No, after four straight years of complaining about grocery store prices, they stopped caring about them some time between November 05, 2024 and January 20, 2025. Since then, a higher price apparently means “Great”-ness.
It's manly to take an austere approach to life and economics. Complaining about inflation is for little girls. To quote the strong-man:
> "“I don’t think that a beautiful baby girl needs — that’s 11 years old — needs to have 30 dolls,” Trump said. “I think they can have three dolls or four dolls, because what we were doing with China was just unbelievable. We had a trade deficit of hundreds of billions of dollars with China.”"
Are you saying companies should be allowed to break the law and hire illegal aliens so long as the cost of your veggies stays low? I'm trying to understand.

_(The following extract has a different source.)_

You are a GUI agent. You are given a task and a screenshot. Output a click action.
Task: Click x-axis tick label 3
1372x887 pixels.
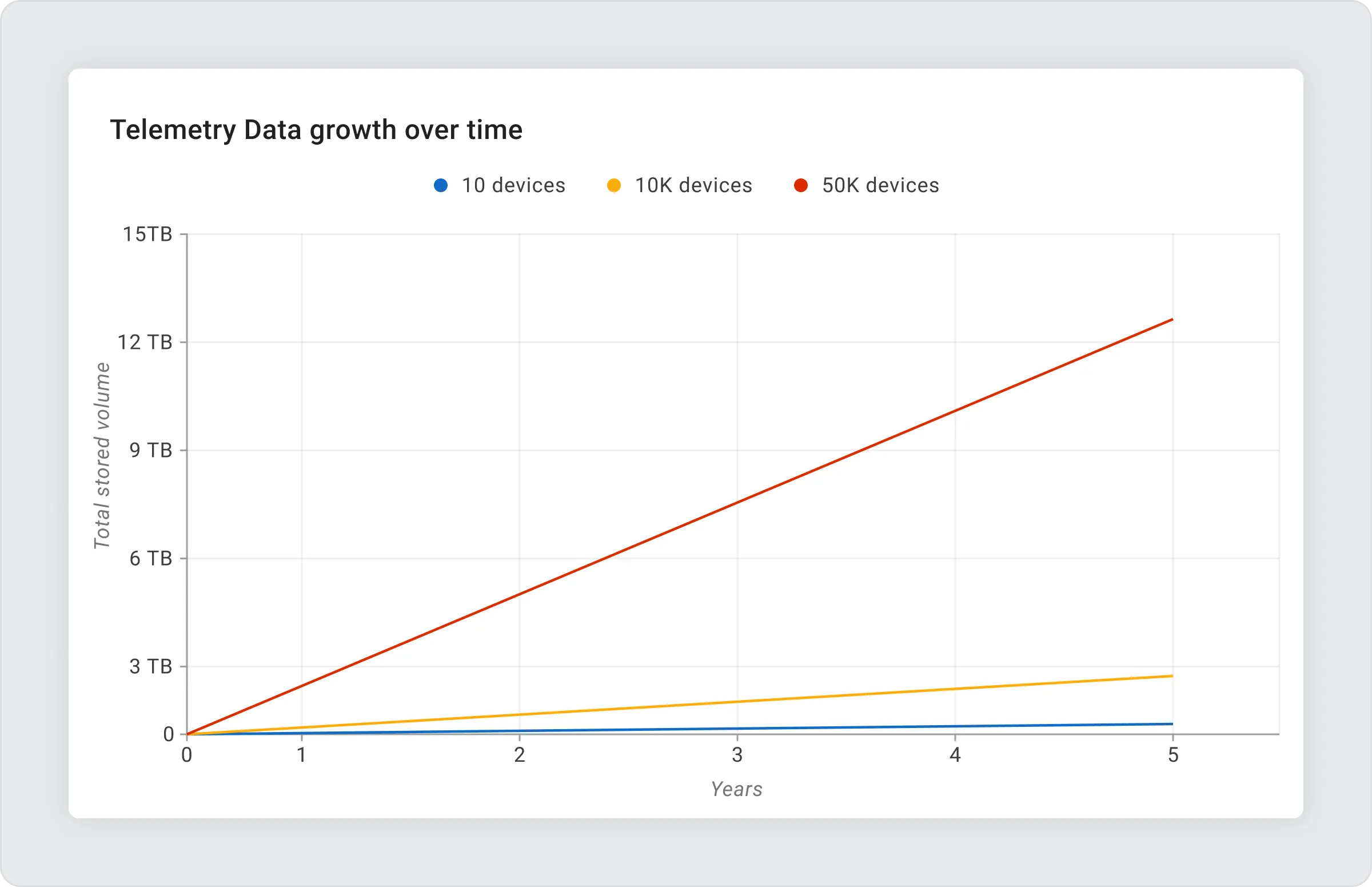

If you believe the state, sure. But all i see is 450 people arrested for being foreign looking and not having their papers on them. It’s been <24 hours, do you believe they’ve processed everyone already and have proof all 450 were indeed working illegally? Not a chance.
If you're at work and don't have a valid ID of some kind on your person that would prove you're a US citizen (Driver's license, state ID, etc), are you even an adult? I carry my ID every time I leave my house.
You think none of those 450 people are in the country and working illegally?
ICE’s average, by their own untrustworthy account, seems to be about 30% of people arrested are let go.
As for carrying id - yeah i carry my drivers license. A drivers license isn’t proof of citizenship, nor is it a work visa.
Mostly what irks me about this, besides people blindly believing the words of a corrupt kleptocratic government, is that this is just cruelty for show to make people think something’s actually changing. So far they have deported half of people the biden admin deported in a year. It’s been over six months.
If you actually wanted to solve the problem, you’d skip arresting workers and lay down harsh jailtime for ceos who hire workers with visas. But the cruelty and the show is the point. As is building up a loyal army of goons who are practiced at disappearing people
If they all have valid visas and are legal to work, I'm confident they'll be released.
If they've overstayed their visa or their visa doesn't permit them to work, I'm confident they'll be sent back to wherever they came from.
I've traveled and worked in other countries. You have to carry your passport (or a certified copy of it) along with your visa everywhere in case you are stopped by law enforcement - otherwise, out you go.
This is normal stuff, people, and these workers should know that.
>> You have to carry your passport (or a certified copy of it) along with your visa everywhere in case you are stopped by law enforcement - otherwise, out you go
You have to carry passport everywhere only in police states like USA or Russia.
I've lived and worked in countries in South America and Africa and if, as a foreigner, you are stopped (which happened randomly on roads and in cities) and don't have your papers, you could be deported. It was recommended by the US State department to carry a certified copy of my passport and visa information.
> If they all have valid visas and are legal to work, I'm confident they'll be released
The Trump administration has been in court several times already for trying to deport people who, not only are not supposed to be deported, but whose deportation would and is be illegal.
Even if they're released, ICE is known to be abusive and inhumane in it's detention practices.
Your response reeks of "they'll be proven to be illegals soon enough, and then all the abuse is fair game". Disgusting.